Blanchiment aggravé : Isabelle et Patrick Balkany condamnés à 4 et 5 ans de prison ferme


Patrick Balkany le 13 mai 2019 au tribunal de Grande Instance de Paris. (© Julien Mattia / Le Pictorium/MAXPPP)

Le couple Balkany avait déjà été condamné pour fraude fiscale et déchu de son mandat électoral de Levallois-Perret.

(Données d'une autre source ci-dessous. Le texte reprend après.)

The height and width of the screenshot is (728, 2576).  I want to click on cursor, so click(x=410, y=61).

Tous deux ont écopé, ce mercredi, de 4 et 5 ans de prison ferme pour blanchiment aggravé.


La Cour d’appel de Paris a rendu son verdict, ce mercredi matin, concernant les accusations de blanchiment aggravé qui pesaient sur les anciens édiles de Levallois-Perret (Hauts-de-Seine).

Patrick Balkany a été reconnu coupable d’avoir dissimulé plusieurs millions d’euros au fisc de 2007 à 2014. Il a été condamné à 5 ans de prison ferme.

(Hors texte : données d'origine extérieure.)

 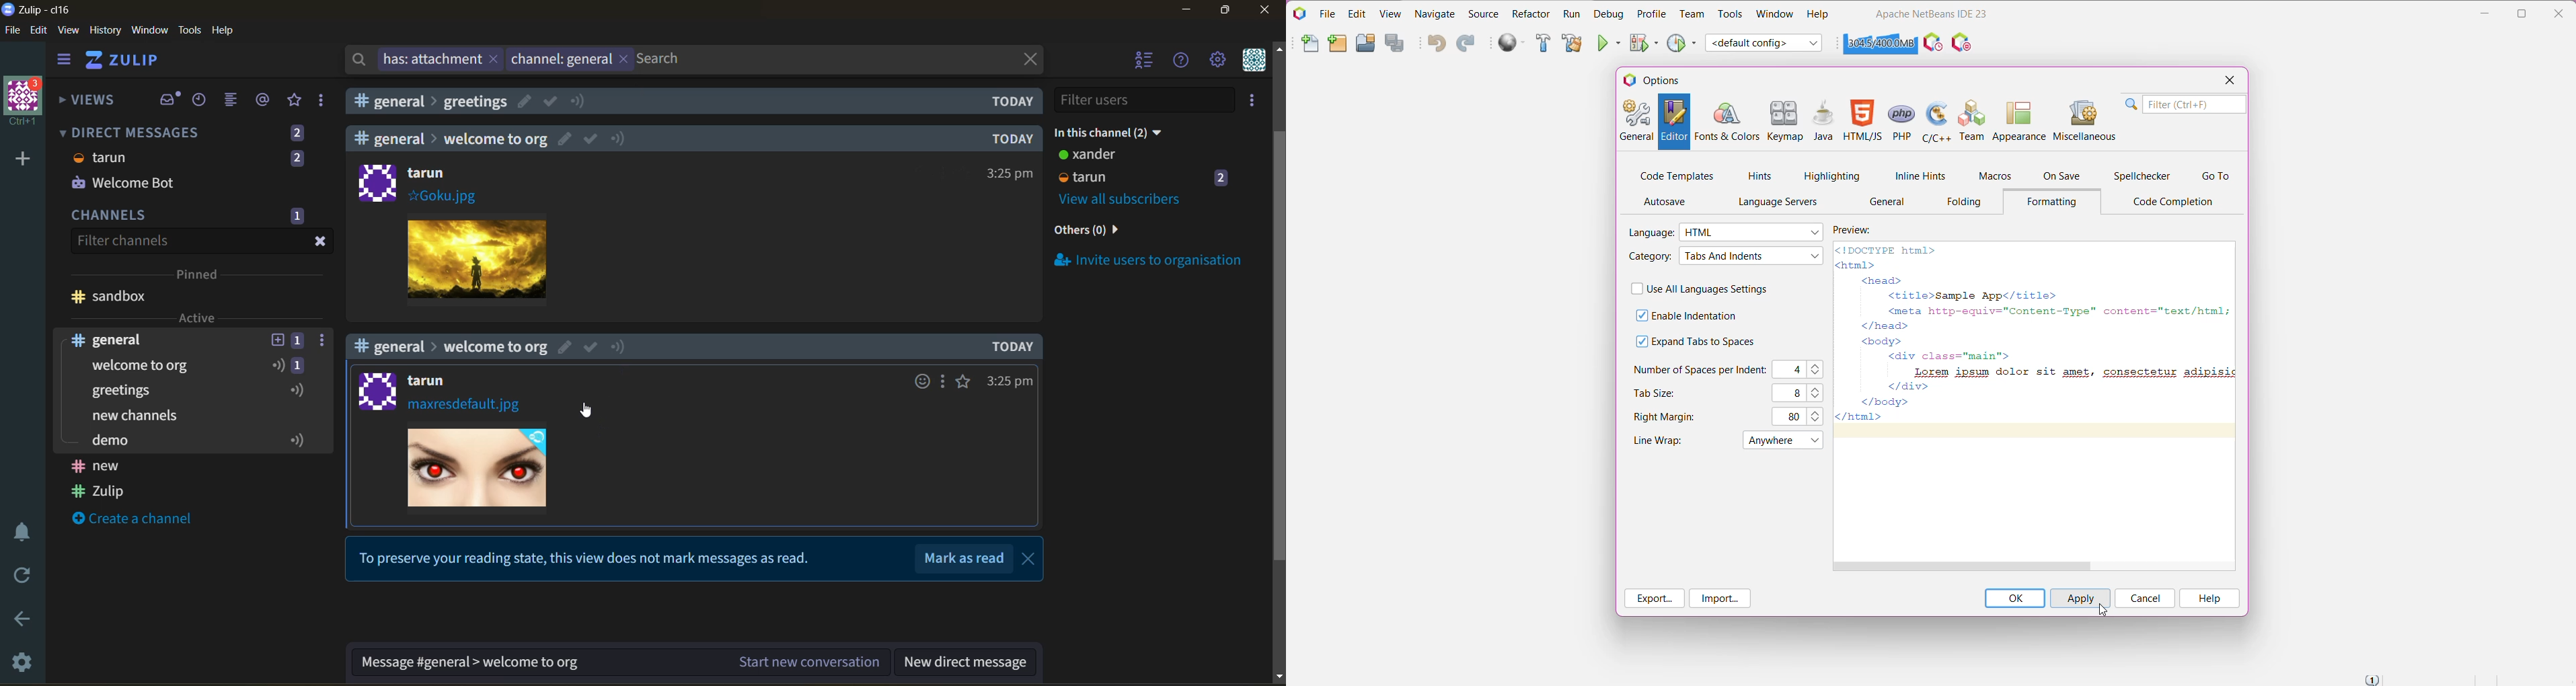 What do you see at coordinates (1008, 380) in the screenshot?
I see `3:25pm` at bounding box center [1008, 380].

Sa peine est assortie d’une amende de 100 000 euros, d’une interdiction de diriger une entreprise durant 10 ans, de l’inéligibilité pendant 10 ans avec exécution provisoire, et de l’interdiction définitive de toute fonction dans une entreprise gérant des fonds publics.

Son épouse, Isabelle Balkany, a écopé de 4 ans d’emprisonnement, d’une amende de 100 000 euros, d’une interdiction de gérer une entreprise durant 10 ans, et d’une inéligibilité pour 10 ans avec exécution provisoire.


En première instance, en octobre dernier, le couple avait écopé des mêmes peines d’emprisonnement.

1 million d’euros de dommages et intérêts à l’Etat

Par ailleurs, le couple, son fils et Jean-Pierre Aubry, ont été condamnés à payer de façon solidaire un million d’euros de dommages et intérêts à l’Etat.

Le 4 mars dernier, la même cour d’appel avait condamné le couple pour fraude fiscale. Patrick Balkany avait écopé de 4 ans de prison dont un avec sursis, son épouse de 3 ans de prison ferme.

Si le couple renonçait à se pourvoir en cassation après la décision de ce mercredi, il pourrait demander une confusion des peines et leur aménagement.

Au vu de l’état de santé de Patrick Balkany, il est assez peu probable qu’il retourne en prison. Le juge d’application des peines devra examiner la situation du couple et statuer sur les modalités d’application de ces peines.

Une décision « disproportionnée » pour l’avocat du couple

« La justice a rendu une décision très dure, que nous considérons disproportionnée. Cette disproportion appelle à se poser la question : ‘Est-ce parce qu’il s’agit des Balkany ?’ » a questionné l’avocat du couple, Pierre-Olivier Sur au micro de BFMTV.

« Je laisse la question ouverte d’une justice d’un nouveau monde qui juge la politique d’un ancien monde et qui a voulu faire un exemple et tuer une carrière politique, tuer financièrement », a-t-il déclaré.